* [Objective]: Copy out the section of the EU anti-money laundering item that begins at the words "EU Parliament Proposed" and stops after "states would implement.", switching "negotiations" to "talks".

* [Provided passage]:
· · · · ·
Leading Companies Commit to Accelerate Water Action 

On March 22 to 24, 2023, the UN hosted a conference of leaders from government, business and nonprofits. More than 50 of the world’s largest corporations committed to the Open Call for Accelerating Water Action at the conference. The call is an appeal for private sector action to help solve the global water crisis and advance progress on UN’s Sustainable Development Goal 6, which aims to achieve access to clean water and sanitation for all people by 2030. Participating companies reportedly have committed to “build water resilience across their global operations and supply chains”. More information is available here. 

UNESCO Advises on Appropriate Use of Technology in Schools 

UNESCO issued a report urging countries to carefully consider how technology is used in school since only 16% of countries guarantee data privacy in the classroom, by law. The report also highlights the disparities created by digital learning. More information is available here. 

European Union (EU) 

EU Parliament Proposed Amendments to EU Anti-money Laundering Legislation 

On March 28, 2023, the European Parliament announced agreement on amendments to the proposed EU legislation to restrict money laundering. The joint committees on economic affairs (ECON) and home affairs and civil liberties (LIBE) have adopted on behalf of the European Parliament amendments to the anti-money laundering package that the European Commission had proposed in July 2021. This agreement now enables the EU Council, Commission and Parliament to begin negotiations on the final legislation that member states would implement.

Global anti-corruption monitoring coalition Transparency International welcomed the Parliament’s amendments in the wake of the EU court ruling in 2022 against public access to company beneficial ownership records. “We commend the European Parliament for responding to the current challenges and proposing provisions which, if adopted, will prevent the EU from sliding back into the corporate secrecy era.

“The proposed provisions respect the Court’s ruling while identifying a clear path forward to ensure meaningful access, while also addressing the previous directive’s shortcomings in which legitimate interest was only assessed on a case-by-case basis. Ensuring journalists, civil society organisations and academia broader access to beneficial ownership registers is key for them to be able to help prevent and fight money laundering within their mandates.”

The European Parliament’s proposals to the anti-money laundering package include a number of other welcome measures, including: bolstering the powers of the proposed anti-money laundering authority; lowering the threshold for mandatory disclosure of beneficial ownership information from 25% to 15% and even lower – to 5% – for companies operating in the extractives sector or those with a structure designated as high risk of money laundering; banning the sale of golden passports and including strict mandatory due diligence checks for golden visa schemes.
· · · · ·
* [Collected material]:
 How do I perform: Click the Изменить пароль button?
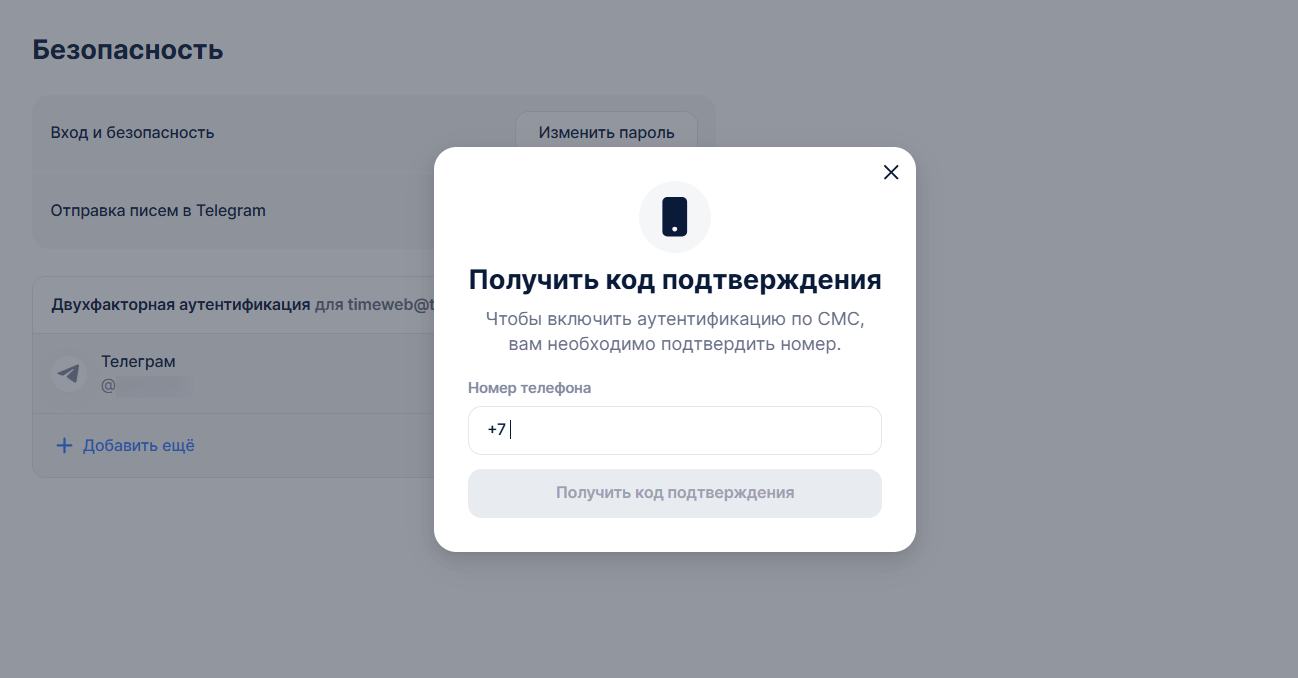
· · · · ·
* [Reply to the exercise]:
EU Parliament Proposed Amendments to EU Anti-money Laundering Legislation 

On March 28, 2023, the European Parliament announced agreement on amendments to the proposed EU legislation to restrict money laundering. The joint committees on economic affairs (ECON) and home affairs and civil liberties (LIBE) have adopted on behalf of the European Parliament amendments to the anti-money laundering package that the European Commission had proposed in July 2021. This agreement now enables the EU Council, Commission and Parliament to begin talks on the final legislation that member states would implement.